Give back all the data exactly as it was written.

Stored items
—————
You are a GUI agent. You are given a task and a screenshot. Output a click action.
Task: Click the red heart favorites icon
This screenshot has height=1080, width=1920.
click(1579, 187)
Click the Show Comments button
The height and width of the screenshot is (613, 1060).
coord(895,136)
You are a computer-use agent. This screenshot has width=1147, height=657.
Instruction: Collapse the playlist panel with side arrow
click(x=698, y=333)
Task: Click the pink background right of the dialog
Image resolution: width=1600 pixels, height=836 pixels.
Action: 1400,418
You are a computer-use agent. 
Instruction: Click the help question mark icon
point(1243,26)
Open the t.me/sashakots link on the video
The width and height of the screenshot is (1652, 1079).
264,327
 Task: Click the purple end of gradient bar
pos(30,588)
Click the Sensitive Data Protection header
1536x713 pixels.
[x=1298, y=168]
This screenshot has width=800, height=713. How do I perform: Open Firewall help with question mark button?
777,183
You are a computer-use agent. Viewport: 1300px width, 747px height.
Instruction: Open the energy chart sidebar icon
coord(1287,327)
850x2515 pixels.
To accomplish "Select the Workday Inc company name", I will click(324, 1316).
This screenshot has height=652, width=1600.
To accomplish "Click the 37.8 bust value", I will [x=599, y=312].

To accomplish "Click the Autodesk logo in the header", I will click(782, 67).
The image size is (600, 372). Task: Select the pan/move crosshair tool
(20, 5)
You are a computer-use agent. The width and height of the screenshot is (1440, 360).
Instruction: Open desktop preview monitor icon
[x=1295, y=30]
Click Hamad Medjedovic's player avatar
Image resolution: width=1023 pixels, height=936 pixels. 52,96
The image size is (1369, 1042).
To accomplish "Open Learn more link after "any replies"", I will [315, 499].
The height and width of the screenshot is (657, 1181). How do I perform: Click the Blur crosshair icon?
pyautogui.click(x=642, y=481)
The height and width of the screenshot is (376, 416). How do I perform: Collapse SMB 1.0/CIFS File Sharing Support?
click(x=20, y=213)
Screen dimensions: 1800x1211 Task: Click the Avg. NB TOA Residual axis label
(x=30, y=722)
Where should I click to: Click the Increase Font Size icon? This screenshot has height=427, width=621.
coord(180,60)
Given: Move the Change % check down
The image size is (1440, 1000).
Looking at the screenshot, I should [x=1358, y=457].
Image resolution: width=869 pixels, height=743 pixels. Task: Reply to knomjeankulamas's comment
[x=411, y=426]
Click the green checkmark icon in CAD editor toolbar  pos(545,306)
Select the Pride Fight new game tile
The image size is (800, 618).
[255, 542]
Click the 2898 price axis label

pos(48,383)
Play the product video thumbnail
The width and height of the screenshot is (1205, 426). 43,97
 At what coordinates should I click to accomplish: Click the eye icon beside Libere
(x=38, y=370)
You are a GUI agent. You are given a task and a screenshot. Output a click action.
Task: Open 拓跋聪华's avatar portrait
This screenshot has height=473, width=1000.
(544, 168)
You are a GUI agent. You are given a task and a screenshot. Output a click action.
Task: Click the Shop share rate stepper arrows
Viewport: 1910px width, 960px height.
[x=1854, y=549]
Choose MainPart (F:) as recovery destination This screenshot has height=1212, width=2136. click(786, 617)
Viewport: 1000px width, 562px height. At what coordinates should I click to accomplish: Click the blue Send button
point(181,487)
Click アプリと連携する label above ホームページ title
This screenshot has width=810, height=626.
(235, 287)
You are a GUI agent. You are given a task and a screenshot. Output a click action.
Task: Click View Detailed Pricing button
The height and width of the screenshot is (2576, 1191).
—————
Answer to this problem
You are a GUI agent. You are given a task and a screenshot. Output a click action.
Task: Click the red heart favorites icon
This screenshot has height=1080, width=1920.
click(1579, 187)
Click the Show Comments button
The height and width of the screenshot is (613, 1060).
coord(895,136)
You are a computer-use agent. This screenshot has width=1147, height=657.
Instruction: Collapse the playlist panel with side arrow
click(x=698, y=333)
Task: Click the pink background right of the dialog
Image resolution: width=1600 pixels, height=836 pixels.
Action: 1400,418
You are a computer-use agent. 
Instruction: Click the help question mark icon
point(1243,26)
Open the t.me/sashakots link on the video
The width and height of the screenshot is (1652, 1079).
264,327
 Task: Click the purple end of gradient bar
pos(30,588)
Click the Sensitive Data Protection header
1536x713 pixels.
[x=1298, y=168]
This screenshot has width=800, height=713. How do I perform: Open Firewall help with question mark button?
777,183
You are a computer-use agent. Viewport: 1300px width, 747px height.
Instruction: Open the energy chart sidebar icon
coord(1287,327)
850x2515 pixels.
To accomplish "Select the Workday Inc company name", I will click(324, 1316).
This screenshot has height=652, width=1600.
To accomplish "Click the 37.8 bust value", I will [x=599, y=312].

To accomplish "Click the Autodesk logo in the header", I will click(782, 67).
The image size is (600, 372). Task: Select the pan/move crosshair tool
(20, 5)
You are a computer-use agent. The width and height of the screenshot is (1440, 360).
Instruction: Open desktop preview monitor icon
[x=1295, y=30]
Click Hamad Medjedovic's player avatar
Image resolution: width=1023 pixels, height=936 pixels. 52,96
The image size is (1369, 1042).
To accomplish "Open Learn more link after "any replies"", I will [315, 499].
The height and width of the screenshot is (657, 1181). How do I perform: Click the Blur crosshair icon?
pyautogui.click(x=642, y=481)
The height and width of the screenshot is (376, 416). How do I perform: Collapse SMB 1.0/CIFS File Sharing Support?
click(x=20, y=213)
Screen dimensions: 1800x1211 Task: Click the Avg. NB TOA Residual axis label
(x=30, y=722)
Where should I click to: Click the Increase Font Size icon? This screenshot has height=427, width=621.
coord(180,60)
Given: Move the Change % check down
The image size is (1440, 1000).
Looking at the screenshot, I should [x=1358, y=457].
Image resolution: width=869 pixels, height=743 pixels. Task: Reply to knomjeankulamas's comment
[x=411, y=426]
Click the green checkmark icon in CAD editor toolbar  pos(545,306)
Select the Pride Fight new game tile
The image size is (800, 618).
[255, 542]
Click the 2898 price axis label

pos(48,383)
Play the product video thumbnail
The width and height of the screenshot is (1205, 426). 43,97
 At what coordinates should I click to accomplish: Click the eye icon beside Libere
(x=38, y=370)
You are a GUI agent. You are given a task and a screenshot. Output a click action.
Task: Open 拓跋聪华's avatar portrait
This screenshot has height=473, width=1000.
(544, 168)
You are a GUI agent. You are given a task and a screenshot. Output a click action.
Task: Click the Shop share rate stepper arrows
Viewport: 1910px width, 960px height.
[x=1854, y=549]
Choose MainPart (F:) as recovery destination This screenshot has height=1212, width=2136. click(786, 617)
Viewport: 1000px width, 562px height. At what coordinates should I click to accomplish: Click the blue Send button
point(181,487)
Click アプリと連携する label above ホームページ title
This screenshot has width=810, height=626.
(235, 287)
You are a GUI agent. You are given a task and a screenshot. Output a click action.
Task: Click View Detailed Pricing button
The height and width of the screenshot is (2576, 1191).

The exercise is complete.